WORK ORDER »
Every line below that mentions the word "computer" should be copied out.

--- START ---

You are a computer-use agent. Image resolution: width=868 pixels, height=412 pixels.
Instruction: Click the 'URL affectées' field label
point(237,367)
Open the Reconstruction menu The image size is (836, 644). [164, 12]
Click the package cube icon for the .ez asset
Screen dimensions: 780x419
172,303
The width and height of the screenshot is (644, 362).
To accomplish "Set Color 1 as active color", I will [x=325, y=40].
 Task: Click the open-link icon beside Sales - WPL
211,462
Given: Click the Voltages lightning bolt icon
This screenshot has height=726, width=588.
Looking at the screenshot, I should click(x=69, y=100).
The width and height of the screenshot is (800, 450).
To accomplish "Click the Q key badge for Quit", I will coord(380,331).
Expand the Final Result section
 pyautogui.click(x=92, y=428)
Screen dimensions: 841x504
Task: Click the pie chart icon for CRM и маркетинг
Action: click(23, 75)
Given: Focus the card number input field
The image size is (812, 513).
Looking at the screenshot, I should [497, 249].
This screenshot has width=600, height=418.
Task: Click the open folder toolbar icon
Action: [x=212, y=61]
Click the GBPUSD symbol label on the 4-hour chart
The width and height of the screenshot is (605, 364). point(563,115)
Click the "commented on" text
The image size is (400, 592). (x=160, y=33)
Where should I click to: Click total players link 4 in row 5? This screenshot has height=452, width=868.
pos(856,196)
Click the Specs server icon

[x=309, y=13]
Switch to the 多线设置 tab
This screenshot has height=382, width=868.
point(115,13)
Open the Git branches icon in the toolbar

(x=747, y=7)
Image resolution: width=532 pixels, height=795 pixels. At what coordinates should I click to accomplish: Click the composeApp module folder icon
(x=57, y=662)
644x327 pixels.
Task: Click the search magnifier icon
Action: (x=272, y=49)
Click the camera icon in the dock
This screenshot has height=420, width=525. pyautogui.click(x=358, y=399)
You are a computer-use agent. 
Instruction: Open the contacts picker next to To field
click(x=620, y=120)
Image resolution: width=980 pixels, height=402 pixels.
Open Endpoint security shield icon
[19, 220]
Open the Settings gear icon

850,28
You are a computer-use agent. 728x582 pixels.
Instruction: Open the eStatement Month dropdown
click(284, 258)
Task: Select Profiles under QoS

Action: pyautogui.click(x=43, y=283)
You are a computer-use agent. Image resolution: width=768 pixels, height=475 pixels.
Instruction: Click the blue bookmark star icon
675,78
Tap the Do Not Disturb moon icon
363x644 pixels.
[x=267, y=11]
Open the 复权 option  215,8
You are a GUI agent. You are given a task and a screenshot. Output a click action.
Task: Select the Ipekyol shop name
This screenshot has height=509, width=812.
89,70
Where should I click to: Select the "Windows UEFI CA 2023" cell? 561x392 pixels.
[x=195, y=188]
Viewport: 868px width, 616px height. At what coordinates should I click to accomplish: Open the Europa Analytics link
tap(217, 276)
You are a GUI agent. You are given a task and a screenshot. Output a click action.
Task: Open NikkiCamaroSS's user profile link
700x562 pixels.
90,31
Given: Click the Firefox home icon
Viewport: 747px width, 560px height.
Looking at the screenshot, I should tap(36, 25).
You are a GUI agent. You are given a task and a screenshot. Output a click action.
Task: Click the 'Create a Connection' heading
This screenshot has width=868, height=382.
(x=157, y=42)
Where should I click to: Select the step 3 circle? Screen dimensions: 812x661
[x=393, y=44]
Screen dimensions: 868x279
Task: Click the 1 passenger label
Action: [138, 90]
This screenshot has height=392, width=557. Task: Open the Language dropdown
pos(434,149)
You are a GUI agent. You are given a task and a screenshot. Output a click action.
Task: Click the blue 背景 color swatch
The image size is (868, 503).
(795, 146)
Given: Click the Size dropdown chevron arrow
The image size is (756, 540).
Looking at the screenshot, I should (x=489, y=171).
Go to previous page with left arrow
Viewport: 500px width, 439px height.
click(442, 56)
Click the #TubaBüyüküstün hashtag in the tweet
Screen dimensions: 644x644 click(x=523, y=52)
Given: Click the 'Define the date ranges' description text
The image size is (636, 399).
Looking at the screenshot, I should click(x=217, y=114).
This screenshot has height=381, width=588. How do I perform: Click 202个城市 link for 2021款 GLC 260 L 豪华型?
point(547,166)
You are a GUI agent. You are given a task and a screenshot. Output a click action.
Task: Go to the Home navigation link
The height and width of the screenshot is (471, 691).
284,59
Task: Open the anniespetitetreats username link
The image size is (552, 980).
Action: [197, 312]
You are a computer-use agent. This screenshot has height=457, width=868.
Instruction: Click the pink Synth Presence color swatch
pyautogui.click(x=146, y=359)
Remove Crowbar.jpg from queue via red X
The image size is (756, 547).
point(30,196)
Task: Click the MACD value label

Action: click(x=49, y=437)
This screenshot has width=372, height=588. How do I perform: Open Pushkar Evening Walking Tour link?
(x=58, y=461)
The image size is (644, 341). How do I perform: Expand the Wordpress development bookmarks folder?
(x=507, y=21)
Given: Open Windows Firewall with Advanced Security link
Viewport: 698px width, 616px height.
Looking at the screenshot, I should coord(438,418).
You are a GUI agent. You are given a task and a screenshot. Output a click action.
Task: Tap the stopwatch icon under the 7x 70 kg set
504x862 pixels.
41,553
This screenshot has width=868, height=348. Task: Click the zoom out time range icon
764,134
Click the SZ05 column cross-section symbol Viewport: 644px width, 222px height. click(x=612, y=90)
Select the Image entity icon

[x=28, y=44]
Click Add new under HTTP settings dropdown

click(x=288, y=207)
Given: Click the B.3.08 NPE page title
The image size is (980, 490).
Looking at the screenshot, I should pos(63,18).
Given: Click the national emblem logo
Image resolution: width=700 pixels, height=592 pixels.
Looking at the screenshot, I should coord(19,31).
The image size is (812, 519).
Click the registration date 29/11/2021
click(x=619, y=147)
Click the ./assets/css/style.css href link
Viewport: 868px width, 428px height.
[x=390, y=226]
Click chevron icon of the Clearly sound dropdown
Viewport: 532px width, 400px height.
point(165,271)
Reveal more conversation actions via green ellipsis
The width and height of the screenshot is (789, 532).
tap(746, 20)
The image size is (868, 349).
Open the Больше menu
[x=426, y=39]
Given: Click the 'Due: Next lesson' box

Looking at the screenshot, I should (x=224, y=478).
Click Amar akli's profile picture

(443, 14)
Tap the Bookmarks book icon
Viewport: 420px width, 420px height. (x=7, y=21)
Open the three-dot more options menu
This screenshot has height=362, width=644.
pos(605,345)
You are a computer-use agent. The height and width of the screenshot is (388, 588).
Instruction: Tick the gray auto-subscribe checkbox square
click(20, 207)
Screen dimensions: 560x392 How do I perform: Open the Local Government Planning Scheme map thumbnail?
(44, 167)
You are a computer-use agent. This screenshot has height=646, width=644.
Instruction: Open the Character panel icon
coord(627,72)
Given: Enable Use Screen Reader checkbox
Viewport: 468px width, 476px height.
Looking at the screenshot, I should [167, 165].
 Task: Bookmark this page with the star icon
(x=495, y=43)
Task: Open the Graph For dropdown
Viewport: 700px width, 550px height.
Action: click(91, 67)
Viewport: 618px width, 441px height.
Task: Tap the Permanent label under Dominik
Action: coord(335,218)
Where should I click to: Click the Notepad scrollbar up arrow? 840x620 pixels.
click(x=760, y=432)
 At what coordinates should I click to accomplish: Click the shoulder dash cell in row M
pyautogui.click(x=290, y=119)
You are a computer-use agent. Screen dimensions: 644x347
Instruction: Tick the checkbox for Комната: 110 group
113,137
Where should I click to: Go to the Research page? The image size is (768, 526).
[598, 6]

--- END ---

EXPECTED ANSWER »
You are a computer-use agent. Image resolution: width=868 pixels, height=412 pixels.
You are a computer-use agent. 
You are a computer-use agent. 728x582 pixels.
You are a computer-use agent. Image resolution: width=768 pixels, height=475 pixels.
You are a computer-use agent. This screenshot has height=457, width=868.
You are a computer-use agent. The height and width of the screenshot is (388, 588).
You are a computer-use agent. This screenshot has height=646, width=644.
You are a computer-use agent. Screen dimensions: 644x347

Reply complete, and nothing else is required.